TRY IT:
From the data below, retype exactly the lines starting with the one that contains "Screen dimensions: 700x404" and ending with the one that contains "Task: Select the QUBIC token tile", both included.

Stored items:

******************************

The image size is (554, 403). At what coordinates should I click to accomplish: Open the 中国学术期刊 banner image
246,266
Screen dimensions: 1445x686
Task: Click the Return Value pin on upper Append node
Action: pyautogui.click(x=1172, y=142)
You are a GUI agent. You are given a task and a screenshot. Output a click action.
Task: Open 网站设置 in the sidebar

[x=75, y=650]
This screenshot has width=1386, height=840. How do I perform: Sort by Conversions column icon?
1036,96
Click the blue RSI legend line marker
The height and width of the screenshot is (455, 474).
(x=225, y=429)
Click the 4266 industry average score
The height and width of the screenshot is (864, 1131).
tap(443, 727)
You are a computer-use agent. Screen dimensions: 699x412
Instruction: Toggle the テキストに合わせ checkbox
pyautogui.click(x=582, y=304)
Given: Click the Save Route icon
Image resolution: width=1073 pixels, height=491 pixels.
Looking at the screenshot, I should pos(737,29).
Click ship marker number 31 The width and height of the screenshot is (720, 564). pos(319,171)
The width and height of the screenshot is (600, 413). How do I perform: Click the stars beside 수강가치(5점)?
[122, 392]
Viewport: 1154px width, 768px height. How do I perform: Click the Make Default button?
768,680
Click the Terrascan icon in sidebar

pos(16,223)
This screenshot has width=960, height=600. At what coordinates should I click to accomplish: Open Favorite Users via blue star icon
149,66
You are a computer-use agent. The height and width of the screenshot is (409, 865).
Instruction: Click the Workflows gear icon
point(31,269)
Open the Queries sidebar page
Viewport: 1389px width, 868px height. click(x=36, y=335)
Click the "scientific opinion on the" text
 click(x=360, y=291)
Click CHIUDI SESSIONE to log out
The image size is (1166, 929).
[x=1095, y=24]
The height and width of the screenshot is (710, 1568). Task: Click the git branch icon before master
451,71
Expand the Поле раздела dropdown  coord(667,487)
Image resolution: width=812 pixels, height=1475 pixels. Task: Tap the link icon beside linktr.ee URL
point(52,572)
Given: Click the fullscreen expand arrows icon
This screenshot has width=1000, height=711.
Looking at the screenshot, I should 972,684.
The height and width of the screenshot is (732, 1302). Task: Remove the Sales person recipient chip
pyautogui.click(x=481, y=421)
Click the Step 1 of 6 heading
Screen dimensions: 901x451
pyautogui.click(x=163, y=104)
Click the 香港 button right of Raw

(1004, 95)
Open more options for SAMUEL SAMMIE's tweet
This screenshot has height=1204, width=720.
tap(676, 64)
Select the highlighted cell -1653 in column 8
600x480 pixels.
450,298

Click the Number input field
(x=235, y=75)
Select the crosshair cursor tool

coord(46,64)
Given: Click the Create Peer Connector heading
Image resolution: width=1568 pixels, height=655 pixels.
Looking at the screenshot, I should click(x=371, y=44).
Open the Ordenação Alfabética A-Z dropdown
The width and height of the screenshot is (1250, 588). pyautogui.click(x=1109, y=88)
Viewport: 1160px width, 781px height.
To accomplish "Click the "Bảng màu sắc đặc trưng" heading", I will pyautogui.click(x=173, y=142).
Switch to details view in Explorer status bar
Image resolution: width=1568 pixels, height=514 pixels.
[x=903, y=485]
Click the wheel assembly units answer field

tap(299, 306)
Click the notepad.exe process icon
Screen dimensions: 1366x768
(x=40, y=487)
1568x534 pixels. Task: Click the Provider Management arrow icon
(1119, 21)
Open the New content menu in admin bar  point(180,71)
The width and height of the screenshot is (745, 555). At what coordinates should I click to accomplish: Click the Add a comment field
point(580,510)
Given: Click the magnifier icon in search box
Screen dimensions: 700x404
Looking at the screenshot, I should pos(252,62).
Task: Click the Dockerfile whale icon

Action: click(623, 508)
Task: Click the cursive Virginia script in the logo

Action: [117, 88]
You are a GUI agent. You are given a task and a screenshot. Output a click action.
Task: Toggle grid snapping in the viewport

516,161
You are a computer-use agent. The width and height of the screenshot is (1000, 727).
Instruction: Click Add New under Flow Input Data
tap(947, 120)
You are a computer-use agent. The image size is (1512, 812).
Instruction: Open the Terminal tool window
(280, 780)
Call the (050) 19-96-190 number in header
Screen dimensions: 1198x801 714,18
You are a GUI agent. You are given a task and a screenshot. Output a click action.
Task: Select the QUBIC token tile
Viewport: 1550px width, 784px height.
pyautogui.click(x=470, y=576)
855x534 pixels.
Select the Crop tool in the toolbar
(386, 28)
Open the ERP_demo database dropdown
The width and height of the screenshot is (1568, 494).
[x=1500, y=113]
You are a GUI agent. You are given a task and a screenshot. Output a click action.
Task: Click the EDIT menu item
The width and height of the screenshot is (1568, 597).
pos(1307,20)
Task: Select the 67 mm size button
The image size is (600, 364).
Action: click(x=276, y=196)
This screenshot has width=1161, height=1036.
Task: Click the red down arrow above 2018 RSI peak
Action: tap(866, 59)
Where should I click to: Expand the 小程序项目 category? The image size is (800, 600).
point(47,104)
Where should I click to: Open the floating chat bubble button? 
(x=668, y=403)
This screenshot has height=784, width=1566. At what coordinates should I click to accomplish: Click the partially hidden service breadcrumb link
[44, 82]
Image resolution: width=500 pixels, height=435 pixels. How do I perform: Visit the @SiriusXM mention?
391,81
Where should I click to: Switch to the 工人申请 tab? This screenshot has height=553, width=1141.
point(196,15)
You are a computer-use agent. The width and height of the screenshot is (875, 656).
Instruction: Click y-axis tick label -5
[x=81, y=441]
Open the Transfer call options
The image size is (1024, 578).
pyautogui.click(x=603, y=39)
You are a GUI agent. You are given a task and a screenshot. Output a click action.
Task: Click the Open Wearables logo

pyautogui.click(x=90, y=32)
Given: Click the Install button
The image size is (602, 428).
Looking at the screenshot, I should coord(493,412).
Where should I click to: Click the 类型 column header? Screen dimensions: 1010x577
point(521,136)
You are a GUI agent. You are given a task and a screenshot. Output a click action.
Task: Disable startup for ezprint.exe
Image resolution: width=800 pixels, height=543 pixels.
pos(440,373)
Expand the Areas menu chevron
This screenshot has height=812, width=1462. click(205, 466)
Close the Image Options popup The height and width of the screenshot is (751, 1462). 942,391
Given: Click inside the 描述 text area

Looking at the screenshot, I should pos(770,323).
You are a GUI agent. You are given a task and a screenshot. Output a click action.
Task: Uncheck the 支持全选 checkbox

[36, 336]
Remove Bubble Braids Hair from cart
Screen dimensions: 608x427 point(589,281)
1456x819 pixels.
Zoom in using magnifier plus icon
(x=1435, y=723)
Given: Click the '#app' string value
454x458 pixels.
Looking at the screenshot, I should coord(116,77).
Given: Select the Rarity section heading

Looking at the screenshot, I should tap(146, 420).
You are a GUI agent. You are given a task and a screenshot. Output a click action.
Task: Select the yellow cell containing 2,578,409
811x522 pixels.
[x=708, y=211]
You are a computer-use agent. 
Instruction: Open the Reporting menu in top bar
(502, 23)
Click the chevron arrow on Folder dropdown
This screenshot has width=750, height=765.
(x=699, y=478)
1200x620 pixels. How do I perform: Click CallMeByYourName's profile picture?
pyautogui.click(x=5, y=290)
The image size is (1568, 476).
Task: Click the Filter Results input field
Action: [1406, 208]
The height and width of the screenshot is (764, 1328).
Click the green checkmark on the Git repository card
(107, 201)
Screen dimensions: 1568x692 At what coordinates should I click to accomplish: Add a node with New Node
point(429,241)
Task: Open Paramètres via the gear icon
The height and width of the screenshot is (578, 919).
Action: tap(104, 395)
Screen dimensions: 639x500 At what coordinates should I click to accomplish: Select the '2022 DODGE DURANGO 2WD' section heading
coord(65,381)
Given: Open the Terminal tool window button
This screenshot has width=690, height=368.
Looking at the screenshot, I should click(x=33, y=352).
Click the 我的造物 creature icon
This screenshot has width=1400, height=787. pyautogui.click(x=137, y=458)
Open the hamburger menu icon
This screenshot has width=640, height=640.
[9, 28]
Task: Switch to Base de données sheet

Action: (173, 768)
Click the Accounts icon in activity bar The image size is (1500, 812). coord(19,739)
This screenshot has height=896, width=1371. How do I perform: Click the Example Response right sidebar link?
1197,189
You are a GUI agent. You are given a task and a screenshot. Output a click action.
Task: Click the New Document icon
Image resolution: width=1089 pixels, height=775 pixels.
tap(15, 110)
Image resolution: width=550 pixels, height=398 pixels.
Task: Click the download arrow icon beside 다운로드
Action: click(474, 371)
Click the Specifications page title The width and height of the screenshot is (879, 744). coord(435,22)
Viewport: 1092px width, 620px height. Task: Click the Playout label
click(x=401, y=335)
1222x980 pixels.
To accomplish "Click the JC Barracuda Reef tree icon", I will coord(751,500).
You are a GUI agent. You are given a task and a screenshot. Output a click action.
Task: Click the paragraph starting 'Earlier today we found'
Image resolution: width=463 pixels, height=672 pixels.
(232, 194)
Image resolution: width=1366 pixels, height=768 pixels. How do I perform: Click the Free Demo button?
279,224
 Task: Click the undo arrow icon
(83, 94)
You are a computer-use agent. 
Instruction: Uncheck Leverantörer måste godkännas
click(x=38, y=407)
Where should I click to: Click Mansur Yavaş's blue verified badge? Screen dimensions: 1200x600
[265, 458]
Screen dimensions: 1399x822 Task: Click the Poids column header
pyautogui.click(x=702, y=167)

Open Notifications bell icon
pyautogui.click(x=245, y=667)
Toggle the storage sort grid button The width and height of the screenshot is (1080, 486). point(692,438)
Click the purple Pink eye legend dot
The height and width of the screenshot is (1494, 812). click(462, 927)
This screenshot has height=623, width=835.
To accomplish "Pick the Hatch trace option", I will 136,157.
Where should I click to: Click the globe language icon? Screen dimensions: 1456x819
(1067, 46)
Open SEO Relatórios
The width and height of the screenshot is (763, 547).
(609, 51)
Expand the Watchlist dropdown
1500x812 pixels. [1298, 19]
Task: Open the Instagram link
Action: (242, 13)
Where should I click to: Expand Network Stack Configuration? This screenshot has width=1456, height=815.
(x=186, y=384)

******************************

RESULT OF THE TASK:
Screen dimensions: 700x404
Looking at the screenshot, I should pos(252,62).
Task: Click the Dockerfile whale icon

Action: click(623, 508)
Task: Click the cursive Virginia script in the logo

Action: [117, 88]
You are a GUI agent. You are given a task and a screenshot. Output a click action.
Task: Toggle grid snapping in the viewport

516,161
You are a computer-use agent. The width and height of the screenshot is (1000, 727).
Instruction: Click Add New under Flow Input Data
tap(947, 120)
You are a computer-use agent. The image size is (1512, 812).
Instruction: Open the Terminal tool window
(280, 780)
Call the (050) 19-96-190 number in header
Screen dimensions: 1198x801 714,18
You are a GUI agent. You are given a task and a screenshot. Output a click action.
Task: Select the QUBIC token tile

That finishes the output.